**WHAT THE TASK ASKS**
Rewrite the passage of the Eichmann trial transcript starting at "For a full text" and ending at "Yes, I was.", changing "Kantian imperative" to "Kantian rule".

**SELECTED EXTRACT**
For a full text go to:
The Trial of Adolf Eichmann Session 105 (Part 4 of 4)

 

Judge Raveh: I shall ask you a few questions in German. Do you remember at one point in your police interrogation talking about the Kantian imperative, and saying that throughout your entire life you had tried to live according to the Kantian imperative?

Eichmann: Yes.

Q. What did you mean by the Kantian imperative when you said that?
A. I meant by this that the principle of my will and the principle of my life must be such that it could at any time be raised to be the principle of a universal law, as Kant puts it in his categorical imperative.
Q. I see, therefore, that when you said this you were precisely aware of Kant’s categorical imperative?
A. Yes, I was.
Q. And so, do you mean to say by this that your activities in the course of deporting Jews corresponded to the categorical imperative?
A. No, certainly not, because these activities…at that time I had to live and act under compulsion, and the compulsion of a third person, during exceptional times. I meant by this living according to the Kantian principle, to the extent that I am my own master and able to organize my life according to my will and according to my wishes. This is also quite obvious, in fact it could not be meant any other way, because if I am subjected to a higher power and a higher force, then my free will as such is eliminated, and then, since I can no longer be master of my free will and volition, I cannot in fact adopt any principles whatsoever which I cannot influence, but, on the contrary, I must, and also may, build obedience to the authorities into this concept, and then the authorities bear the responsibility. In my judgment, that also belongs to the categorical imperative.

**DATASET SECTION**
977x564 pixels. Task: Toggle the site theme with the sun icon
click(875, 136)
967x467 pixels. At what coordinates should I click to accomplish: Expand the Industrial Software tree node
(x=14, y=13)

**EXERCISE RESPONSE**
For a full text go to:
The Trial of Adolf Eichmann Session 105 (Part 4 of 4)

 

Judge Raveh: I shall ask you a few questions in German. Do you remember at one point in your police interrogation talking about the Kantian rule, and saying that throughout your entire life you had tried to live according to the Kantian rule?

Eichmann: Yes.

Q. What did you mean by the Kantian rule when you said that?
A. I meant by this that the principle of my will and the principle of my life must be such that it could at any time be raised to be the principle of a universal law, as Kant puts it in his categorical imperative.
Q. I see, therefore, that when you said this you were precisely aware of Kant’s categorical imperative?
A. Yes, I was.